E claro, o debate provoca o pensamento. E boa parte da população brasileira não está preparada para o debate. Lembremos que gerações foram formadas para obedecer, educadas na ditadura militar, sob forte censura nos livros e nos métodos didáticos. Muitas pessoas do Brasil não sabem debater porque os governos ditatoriais do século XX alienou-as de seus lugares políticos, formou-as para obedecer patrões e governos e se calar, sob a imposição do medo e da punição.
Acho que é aí que nasce o ódio de gerações que, vítimas de baixos investimentos em educação, condenam os professores. Porque, claro, o jovem, na cabeça dessa geração vitimada, não é capaz de pensar por si só. Ele só ocupa as ruas, só reivindica direitos, só toma consciência política de classe e de identidade se for doutrinado por alguém. Para a geração educada no século XX, sob o medo e a repressão, um jovem não pode querer ser o que quiser. Porque essa geração não pôde ser o que quis. E acha que todos devem, como ela, amargurar não poder escolher.
A ampliação e a gana fascista que tomou conta do cenário político nos últimos anos é resultado do ódio ao investimento sólido em educação. Porque foi nos governos petistas que a educação chegou a muito mais pessoas do que antes, de forma muito menos dogmática e muito mais democrática que nos anos de chumbo ou nos anos de transição do século. As primeiras décadas do século XXI mostraram ao jovem brasileiro que a educação gratuita e pública pode sim levá-los a outros lugares, a outras conquistas, a aceitação de si mesmo sem tantas obediências a normas vazias de conduta. Por isso a marcha fascista é, sobretudo, contra a educação.

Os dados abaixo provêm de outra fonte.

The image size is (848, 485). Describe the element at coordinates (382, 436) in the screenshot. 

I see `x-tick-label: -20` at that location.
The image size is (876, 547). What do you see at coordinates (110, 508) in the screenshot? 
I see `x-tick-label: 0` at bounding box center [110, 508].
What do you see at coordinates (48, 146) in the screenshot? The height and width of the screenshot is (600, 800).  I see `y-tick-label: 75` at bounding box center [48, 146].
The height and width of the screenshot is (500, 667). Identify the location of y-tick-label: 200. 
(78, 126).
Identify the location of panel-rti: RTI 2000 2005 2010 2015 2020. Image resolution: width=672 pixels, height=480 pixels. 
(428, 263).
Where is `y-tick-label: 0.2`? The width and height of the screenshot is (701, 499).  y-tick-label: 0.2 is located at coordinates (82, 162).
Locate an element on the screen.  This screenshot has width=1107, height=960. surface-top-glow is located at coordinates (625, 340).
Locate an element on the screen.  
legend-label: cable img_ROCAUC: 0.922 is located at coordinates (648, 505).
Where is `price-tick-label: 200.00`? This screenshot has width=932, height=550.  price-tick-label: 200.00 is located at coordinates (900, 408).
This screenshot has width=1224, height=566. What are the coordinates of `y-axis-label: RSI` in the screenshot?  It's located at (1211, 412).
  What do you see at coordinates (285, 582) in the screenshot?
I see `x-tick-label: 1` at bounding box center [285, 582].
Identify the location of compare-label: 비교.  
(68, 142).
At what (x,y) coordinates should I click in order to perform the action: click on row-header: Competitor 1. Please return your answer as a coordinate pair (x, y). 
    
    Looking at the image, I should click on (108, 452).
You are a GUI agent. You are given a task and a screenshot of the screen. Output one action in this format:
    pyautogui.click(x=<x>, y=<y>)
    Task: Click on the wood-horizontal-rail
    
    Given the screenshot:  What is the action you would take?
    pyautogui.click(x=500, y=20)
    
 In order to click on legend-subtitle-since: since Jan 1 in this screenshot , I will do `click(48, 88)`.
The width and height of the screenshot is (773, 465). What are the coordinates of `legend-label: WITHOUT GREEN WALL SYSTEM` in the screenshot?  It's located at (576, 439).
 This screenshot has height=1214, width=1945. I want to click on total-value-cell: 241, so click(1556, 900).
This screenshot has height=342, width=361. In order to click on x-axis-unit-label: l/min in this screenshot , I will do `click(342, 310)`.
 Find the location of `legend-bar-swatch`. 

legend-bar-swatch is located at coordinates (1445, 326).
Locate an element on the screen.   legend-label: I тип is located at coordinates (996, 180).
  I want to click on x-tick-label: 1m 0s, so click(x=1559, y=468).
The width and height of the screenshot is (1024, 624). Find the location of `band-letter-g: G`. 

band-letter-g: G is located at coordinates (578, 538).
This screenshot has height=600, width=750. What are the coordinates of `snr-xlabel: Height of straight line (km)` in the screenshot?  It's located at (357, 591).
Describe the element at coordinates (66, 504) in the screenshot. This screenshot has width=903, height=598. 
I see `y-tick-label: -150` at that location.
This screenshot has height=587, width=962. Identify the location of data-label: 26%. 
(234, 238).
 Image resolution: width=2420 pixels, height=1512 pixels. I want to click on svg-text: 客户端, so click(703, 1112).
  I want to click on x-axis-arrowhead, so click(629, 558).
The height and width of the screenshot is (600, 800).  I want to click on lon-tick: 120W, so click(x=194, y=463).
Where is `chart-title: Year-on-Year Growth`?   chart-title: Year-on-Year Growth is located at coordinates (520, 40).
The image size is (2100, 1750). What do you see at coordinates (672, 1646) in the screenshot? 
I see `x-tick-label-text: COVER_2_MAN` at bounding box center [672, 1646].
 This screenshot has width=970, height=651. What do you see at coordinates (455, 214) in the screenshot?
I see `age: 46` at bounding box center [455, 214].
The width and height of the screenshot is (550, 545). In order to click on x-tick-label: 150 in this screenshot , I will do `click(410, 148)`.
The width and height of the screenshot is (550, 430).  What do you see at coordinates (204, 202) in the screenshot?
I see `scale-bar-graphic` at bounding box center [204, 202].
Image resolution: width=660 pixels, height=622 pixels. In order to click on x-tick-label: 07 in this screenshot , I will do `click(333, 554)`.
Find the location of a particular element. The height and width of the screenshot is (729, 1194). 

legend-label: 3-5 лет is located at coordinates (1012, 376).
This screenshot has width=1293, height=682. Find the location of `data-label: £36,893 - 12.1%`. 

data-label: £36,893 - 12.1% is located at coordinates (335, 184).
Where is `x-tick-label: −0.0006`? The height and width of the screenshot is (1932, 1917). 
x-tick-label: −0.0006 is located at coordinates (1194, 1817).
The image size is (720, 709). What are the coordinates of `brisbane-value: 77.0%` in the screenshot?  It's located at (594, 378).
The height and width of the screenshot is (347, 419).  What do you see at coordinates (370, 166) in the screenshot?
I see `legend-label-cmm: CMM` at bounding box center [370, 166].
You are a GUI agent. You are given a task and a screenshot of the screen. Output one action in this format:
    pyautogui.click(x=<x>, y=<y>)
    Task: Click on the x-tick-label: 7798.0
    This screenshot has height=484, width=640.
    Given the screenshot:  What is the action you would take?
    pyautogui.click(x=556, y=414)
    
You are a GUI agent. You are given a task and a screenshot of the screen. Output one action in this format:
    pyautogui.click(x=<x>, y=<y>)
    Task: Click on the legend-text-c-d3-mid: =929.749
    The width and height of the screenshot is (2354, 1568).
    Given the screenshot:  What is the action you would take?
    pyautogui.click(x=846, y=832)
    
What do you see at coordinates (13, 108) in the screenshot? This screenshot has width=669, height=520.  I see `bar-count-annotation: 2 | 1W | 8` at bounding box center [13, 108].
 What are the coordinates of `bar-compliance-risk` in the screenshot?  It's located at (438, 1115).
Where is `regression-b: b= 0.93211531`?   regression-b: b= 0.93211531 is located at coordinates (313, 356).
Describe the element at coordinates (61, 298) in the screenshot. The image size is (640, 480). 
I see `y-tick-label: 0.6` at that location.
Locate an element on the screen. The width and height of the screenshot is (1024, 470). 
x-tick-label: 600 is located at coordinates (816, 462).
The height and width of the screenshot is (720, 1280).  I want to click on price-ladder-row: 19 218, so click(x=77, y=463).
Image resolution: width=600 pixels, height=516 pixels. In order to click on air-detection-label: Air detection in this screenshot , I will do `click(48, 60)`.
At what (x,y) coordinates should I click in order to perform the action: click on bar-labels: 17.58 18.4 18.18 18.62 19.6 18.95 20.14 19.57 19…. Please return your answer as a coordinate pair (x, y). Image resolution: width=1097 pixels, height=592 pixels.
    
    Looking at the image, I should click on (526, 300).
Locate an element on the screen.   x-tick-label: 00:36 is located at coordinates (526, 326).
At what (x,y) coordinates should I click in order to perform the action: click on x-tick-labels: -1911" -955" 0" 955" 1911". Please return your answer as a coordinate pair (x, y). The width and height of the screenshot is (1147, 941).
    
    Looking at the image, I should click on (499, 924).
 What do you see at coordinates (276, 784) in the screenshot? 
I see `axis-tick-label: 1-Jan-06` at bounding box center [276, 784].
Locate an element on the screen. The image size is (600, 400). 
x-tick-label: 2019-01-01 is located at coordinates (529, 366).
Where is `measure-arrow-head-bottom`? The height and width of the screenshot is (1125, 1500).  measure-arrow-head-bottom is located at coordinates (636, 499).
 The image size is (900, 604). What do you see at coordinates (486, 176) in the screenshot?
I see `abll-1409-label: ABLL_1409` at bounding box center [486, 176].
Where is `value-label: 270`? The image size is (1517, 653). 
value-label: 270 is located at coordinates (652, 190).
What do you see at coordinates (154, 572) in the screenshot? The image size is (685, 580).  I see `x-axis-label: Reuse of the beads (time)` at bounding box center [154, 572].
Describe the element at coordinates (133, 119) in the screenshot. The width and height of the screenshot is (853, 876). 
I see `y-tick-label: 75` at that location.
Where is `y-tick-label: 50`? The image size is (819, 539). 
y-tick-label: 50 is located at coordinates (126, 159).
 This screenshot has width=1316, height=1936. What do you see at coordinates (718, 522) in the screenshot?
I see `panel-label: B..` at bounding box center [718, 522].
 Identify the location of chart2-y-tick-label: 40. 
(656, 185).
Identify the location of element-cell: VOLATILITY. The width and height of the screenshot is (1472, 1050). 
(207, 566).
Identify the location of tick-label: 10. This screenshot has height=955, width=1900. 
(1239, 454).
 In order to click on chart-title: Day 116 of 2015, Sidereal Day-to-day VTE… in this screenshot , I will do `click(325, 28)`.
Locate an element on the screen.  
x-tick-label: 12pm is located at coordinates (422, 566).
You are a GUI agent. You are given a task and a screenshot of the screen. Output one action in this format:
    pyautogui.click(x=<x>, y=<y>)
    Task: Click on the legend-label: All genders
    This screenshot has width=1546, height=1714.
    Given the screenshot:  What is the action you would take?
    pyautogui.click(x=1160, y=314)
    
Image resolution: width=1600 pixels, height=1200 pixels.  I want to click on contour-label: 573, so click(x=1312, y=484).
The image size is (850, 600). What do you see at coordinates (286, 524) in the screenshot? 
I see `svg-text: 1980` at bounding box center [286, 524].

A lógica fascista quer censurar a escola que criou transformações. Por isso as mentiras das mais variadas maneiras, como o “kit gay”. Porque o fascista ama a obediência cega, sem o debate. Porque o fascista não sabe conquistar o respeito das pessoas a não ser pelo medo, pelo autoritarismo, pelo silêncio, pela ameaça e pela força. Porque ele não se garante no debate. Ele não tem argumentos contra o desejo de liberdade e de mudança que tomou conta de boa parte da juventude brasileira, eclodindo nas manifestações de 2013. Por isso os golpes políticos, a violência gratuita.
Vivemos o período mais sombrio do início deste século. Um século que nasceu com promessas de prosperidade, mas que se volta para o início do século passado, no ressurgimento fascista descabido. Estamos às portas de mergulhar outra vez nos anos de chumbo onde qualquer expressão gerava cadeia e morte. E os professores, os intelectuais e os jovens que se opõem serão os primeiros a morrer. Por isso, enquanto ainda houver possibilidade de debate, que aqueles que acreditam que a educação é o único caminho transformador, que não elejam Bolsonaro. Há nele o que há de pior no Ocidente. E ele nos levará a todos ao mais profundo caos que já enfrentamos. Porque nunca vivemos sob a ameaça real do fascismo. E o fascismo matou milhares de pessoas no mundo todo.